The film opens in a saloon called the "Big Horn". An old Indian staggers in but the bartender refuses to serve him. A "bad guy" walks in and orders a drink, and tries to give it to the Indian, but an Indian girl knocks away the glass. The bad guy threatens her but the "good guy" steps in to protect her, then runs the bad guy out of the saloon.

Next, an Englishman and his friends come in for a drink. Some bad guy cowboys ride into the saloon on their horses and start firing their gun. Several fire at the feet of the Englishman to make him "dance" (a similar scene takes place in The Great Train Robbery). The next scene shows the Englishman and his friends coming out of a stagecoach; one of the friends is pushed to the ground and flogged with a saddle. Then there is a scene of a cowboy performing lasso tricks and playfully roping first the Englishman, then a woman on horseback.

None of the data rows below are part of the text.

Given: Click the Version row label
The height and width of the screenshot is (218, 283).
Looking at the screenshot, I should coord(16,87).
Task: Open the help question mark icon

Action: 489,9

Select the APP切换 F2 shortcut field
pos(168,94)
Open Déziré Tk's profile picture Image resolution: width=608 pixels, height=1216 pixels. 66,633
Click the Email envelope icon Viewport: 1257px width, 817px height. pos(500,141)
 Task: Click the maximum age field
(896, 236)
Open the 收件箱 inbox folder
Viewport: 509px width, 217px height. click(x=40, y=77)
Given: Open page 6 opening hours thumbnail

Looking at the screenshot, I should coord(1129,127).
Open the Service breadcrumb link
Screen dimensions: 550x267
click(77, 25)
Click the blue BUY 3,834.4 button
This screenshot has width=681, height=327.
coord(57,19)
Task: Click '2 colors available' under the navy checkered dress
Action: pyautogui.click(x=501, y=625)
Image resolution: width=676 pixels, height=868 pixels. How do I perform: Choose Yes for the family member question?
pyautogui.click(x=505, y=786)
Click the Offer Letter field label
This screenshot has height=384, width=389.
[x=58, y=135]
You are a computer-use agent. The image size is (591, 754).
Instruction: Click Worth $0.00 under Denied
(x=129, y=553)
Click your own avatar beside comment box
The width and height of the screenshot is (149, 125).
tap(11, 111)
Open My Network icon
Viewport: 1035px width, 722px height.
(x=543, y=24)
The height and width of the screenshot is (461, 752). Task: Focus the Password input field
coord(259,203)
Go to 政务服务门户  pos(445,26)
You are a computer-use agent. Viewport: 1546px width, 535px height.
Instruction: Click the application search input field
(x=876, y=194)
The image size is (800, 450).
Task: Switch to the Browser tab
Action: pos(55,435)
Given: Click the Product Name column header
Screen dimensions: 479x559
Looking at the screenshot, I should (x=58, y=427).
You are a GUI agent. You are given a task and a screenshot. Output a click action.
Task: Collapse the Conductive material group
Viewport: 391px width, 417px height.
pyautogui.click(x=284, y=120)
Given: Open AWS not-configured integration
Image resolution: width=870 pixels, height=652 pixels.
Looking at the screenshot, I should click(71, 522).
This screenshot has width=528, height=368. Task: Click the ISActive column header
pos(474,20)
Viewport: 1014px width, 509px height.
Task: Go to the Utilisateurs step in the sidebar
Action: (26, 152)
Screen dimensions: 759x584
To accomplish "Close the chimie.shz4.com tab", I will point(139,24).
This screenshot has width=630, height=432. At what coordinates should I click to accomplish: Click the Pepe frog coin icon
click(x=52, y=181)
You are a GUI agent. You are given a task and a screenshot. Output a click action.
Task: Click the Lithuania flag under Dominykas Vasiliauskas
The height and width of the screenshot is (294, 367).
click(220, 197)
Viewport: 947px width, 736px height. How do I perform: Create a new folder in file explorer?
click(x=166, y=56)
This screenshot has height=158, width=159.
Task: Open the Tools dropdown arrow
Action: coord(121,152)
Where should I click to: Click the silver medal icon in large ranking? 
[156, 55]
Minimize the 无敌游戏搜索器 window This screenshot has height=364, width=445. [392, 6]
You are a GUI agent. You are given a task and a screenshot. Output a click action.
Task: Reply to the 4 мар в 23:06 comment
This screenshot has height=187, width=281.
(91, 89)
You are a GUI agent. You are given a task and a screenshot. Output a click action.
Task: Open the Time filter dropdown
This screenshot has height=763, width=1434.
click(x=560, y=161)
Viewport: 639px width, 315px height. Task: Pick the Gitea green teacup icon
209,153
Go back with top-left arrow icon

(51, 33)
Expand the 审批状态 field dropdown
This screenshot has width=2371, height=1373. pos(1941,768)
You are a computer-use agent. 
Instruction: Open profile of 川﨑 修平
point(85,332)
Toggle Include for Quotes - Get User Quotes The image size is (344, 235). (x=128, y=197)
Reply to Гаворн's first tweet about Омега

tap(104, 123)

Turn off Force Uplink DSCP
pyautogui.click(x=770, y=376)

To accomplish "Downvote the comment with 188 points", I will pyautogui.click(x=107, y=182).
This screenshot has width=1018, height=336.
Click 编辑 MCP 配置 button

The party, having finished their visit, re-enters the stagecoach and rides away. One of the bad guys sees them leave, then rounds up some Indians to chase the stagecoach. They catch up to the stagecoach and capture a pretty girl passenger. The stage driver escapes and goes to find the good guy. When the good guy finds out what happened, he rounds up a posse and goes off to save the girl. The posse gives chase to the Indians, killing several in the process, and the girl is rescued. The last scene shows the good guy and the girl sitting arm-in-arm. The bad guy sneaks up on him and tries to kill him, but the Indian girl from the first scene shoots the bad guy first, then kneels down at the feet of the good guy, in gratitude for saving her.

==Analysis==
The film's duration is 17 minutes, which was long for the time. Porter considered it "the first Western". Today, The Great Train Robbery is widely accepted as the first Western, but at the time it was made, The Great Train Robbery (which Porter also directed) was considered a "crime film" rather than a Western.

Life of a Cowboy contains many Western "tropes" such as lassoing, chases on horseback, robbery of a stagecoach, kidnapping and rescuing of "the girl", shooting at the feet to make a person "dance", white hats for good guys and black hats for bad guys, and Indians as villains. The film suffers from a confusing plot line, exacerbated by the lack of intertitles.